An average data scientist can easily identify how a simple model like a decision tree is making a prediction. A trained decision tree can be plotted to represent how individual features contribute to making a prediction. This makes simple models more explainable. They can also use an ensemble of trained simple models, which takes an average of their predictions. This ensemble is more likely to be accurate than a single, complex model. Instead of having all your eggs in one basket, using an ensemble of simple models distributes the risk of having an ML model with bad performance.
Simple models are much easier to implement today since they’re more accessible. Models like logistic regression and random forests have existed for much longer than neural nets, so they’re better understood today. Popular low-code ML libraries, like SciKit Learn, also helped lower the barrier of entry into ML, allowing one to instantiate ML models using one line of code.

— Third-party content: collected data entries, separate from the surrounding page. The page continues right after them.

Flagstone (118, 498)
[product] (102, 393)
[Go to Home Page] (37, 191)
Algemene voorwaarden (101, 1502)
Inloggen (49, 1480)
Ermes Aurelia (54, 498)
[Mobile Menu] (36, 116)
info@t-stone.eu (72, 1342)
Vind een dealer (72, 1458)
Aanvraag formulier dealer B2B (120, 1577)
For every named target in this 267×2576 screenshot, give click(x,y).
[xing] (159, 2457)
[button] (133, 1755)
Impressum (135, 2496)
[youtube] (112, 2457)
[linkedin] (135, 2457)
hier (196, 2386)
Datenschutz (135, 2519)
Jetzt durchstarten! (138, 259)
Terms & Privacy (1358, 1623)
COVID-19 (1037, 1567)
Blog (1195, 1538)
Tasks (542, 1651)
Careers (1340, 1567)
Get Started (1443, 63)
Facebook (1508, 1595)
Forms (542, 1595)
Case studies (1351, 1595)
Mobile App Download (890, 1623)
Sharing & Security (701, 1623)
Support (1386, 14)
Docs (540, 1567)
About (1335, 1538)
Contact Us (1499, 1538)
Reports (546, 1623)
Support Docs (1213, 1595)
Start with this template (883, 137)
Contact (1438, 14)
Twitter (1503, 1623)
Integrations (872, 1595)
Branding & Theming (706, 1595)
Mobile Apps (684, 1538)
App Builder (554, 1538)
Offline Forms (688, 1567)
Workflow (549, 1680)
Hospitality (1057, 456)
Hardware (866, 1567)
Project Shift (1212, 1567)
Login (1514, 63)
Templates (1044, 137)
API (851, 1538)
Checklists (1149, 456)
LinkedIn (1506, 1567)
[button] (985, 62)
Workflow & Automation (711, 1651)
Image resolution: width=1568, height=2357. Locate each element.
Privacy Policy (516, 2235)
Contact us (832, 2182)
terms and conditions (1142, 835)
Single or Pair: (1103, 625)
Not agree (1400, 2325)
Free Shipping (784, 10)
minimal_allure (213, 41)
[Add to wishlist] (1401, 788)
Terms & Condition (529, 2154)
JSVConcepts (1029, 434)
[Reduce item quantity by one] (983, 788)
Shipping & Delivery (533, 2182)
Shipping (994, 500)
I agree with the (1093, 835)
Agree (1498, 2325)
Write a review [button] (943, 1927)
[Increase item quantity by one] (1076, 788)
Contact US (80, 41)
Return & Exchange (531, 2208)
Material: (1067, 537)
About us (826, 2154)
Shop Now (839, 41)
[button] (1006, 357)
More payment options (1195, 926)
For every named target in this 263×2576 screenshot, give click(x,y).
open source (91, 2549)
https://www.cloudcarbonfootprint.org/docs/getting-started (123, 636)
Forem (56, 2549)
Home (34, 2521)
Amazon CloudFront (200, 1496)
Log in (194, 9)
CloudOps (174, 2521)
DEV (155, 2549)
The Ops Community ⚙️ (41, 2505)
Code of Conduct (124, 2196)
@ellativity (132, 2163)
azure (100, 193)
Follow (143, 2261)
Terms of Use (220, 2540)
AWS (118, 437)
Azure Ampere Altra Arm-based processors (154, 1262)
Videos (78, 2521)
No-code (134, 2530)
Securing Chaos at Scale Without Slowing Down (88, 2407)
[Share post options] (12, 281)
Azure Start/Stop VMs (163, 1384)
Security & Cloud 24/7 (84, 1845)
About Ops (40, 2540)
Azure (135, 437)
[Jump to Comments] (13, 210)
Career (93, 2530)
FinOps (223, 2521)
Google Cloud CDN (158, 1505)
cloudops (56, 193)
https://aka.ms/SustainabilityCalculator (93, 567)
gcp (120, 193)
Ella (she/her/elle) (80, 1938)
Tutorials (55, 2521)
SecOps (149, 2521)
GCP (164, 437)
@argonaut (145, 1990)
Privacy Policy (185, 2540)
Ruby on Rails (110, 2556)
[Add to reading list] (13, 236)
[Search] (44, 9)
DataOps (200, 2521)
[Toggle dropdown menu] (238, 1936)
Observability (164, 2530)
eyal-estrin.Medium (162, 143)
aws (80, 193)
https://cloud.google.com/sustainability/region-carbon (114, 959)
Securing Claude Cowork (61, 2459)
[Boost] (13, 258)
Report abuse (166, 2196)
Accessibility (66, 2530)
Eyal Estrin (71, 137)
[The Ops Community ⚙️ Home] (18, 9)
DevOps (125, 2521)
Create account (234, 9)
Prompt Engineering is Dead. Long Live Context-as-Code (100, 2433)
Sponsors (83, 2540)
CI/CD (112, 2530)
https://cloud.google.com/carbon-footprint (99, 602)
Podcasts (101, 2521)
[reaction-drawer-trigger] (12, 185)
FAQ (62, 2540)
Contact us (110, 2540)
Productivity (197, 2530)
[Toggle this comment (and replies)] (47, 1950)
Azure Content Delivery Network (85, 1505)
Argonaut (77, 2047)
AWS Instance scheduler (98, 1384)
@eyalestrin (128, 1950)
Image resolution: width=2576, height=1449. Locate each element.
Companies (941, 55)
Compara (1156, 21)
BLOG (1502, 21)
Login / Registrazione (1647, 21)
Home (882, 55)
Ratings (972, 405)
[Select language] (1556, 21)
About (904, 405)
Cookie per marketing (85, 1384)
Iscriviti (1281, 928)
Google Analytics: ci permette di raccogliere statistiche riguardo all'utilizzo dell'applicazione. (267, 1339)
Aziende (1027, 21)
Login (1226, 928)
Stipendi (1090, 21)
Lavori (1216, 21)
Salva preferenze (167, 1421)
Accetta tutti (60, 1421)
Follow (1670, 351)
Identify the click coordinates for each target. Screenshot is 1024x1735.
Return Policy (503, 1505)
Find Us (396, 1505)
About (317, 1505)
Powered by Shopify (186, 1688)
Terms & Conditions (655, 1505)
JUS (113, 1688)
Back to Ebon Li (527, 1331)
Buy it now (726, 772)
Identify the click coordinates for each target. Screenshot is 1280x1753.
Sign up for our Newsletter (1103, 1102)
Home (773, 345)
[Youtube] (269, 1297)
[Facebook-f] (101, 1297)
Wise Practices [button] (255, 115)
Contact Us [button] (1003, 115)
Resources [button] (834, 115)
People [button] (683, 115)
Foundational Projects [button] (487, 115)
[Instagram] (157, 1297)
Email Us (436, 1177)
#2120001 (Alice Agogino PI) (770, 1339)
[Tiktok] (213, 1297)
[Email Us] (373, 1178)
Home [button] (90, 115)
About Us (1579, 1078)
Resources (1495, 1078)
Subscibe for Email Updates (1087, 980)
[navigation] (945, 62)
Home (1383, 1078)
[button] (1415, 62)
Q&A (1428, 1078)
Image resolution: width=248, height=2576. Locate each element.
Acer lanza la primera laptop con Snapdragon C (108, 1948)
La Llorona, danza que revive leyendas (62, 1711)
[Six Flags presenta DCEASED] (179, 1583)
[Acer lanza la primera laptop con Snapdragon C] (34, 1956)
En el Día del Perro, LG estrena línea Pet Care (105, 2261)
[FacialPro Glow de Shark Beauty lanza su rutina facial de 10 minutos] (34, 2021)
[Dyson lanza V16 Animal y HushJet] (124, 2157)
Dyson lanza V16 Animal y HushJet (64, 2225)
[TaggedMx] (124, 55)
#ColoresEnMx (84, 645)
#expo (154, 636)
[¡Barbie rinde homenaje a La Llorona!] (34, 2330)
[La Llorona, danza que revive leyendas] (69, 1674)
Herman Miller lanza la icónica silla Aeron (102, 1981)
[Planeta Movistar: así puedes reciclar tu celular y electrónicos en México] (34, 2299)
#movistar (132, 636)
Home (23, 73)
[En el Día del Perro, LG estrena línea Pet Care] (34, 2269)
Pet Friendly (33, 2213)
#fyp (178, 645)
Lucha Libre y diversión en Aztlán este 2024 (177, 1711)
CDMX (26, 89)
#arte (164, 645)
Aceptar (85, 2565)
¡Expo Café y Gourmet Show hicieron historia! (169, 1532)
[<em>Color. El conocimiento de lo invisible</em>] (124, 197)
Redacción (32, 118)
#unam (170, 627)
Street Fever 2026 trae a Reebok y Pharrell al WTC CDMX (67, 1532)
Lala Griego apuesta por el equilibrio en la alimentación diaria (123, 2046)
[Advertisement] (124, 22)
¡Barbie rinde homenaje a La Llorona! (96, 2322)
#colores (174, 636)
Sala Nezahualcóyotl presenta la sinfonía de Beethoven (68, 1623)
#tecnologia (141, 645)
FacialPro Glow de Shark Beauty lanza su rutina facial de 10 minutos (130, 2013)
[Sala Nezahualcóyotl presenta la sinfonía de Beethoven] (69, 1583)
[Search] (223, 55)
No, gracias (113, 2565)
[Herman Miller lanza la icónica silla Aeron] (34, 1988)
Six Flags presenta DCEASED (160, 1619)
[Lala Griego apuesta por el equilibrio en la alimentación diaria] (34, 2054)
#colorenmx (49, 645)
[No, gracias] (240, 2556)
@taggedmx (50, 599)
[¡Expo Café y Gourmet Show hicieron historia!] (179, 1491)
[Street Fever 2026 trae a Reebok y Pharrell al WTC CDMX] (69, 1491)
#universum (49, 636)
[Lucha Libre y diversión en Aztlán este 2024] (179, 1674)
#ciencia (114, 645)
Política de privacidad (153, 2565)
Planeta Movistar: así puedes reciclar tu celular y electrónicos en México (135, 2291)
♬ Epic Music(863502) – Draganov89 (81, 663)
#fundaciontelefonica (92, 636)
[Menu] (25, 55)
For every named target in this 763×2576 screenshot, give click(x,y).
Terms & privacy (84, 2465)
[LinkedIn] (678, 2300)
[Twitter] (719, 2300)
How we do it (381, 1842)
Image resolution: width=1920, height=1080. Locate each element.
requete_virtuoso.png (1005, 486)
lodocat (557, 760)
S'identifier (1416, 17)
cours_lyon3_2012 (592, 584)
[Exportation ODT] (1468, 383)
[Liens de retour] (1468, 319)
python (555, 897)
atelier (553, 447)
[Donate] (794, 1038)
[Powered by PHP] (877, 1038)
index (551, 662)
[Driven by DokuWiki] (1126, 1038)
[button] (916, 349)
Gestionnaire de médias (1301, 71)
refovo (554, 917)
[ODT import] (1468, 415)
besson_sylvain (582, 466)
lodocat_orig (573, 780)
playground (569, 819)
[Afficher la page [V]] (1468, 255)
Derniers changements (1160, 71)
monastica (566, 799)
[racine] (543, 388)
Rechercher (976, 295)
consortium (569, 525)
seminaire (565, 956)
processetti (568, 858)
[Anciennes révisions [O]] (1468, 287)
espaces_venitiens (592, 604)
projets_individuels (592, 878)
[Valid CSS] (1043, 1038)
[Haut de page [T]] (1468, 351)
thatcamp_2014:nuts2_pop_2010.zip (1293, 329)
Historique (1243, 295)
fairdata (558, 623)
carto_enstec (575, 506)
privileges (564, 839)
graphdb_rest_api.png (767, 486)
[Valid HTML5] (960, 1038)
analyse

Given how crucial AI is becoming in business strategy, the number of companies experimenting with AI will only go up. However, if businesses want to gain a tangible competitive edge over others, I believe that simple ML models are the only way to go. This doesn’t mean complex models like neural nets will go away — they’ll still be used for niche projects like face recognition and cancer detection — but all businesses require decision-making, and simple models are a better choice than complex ones.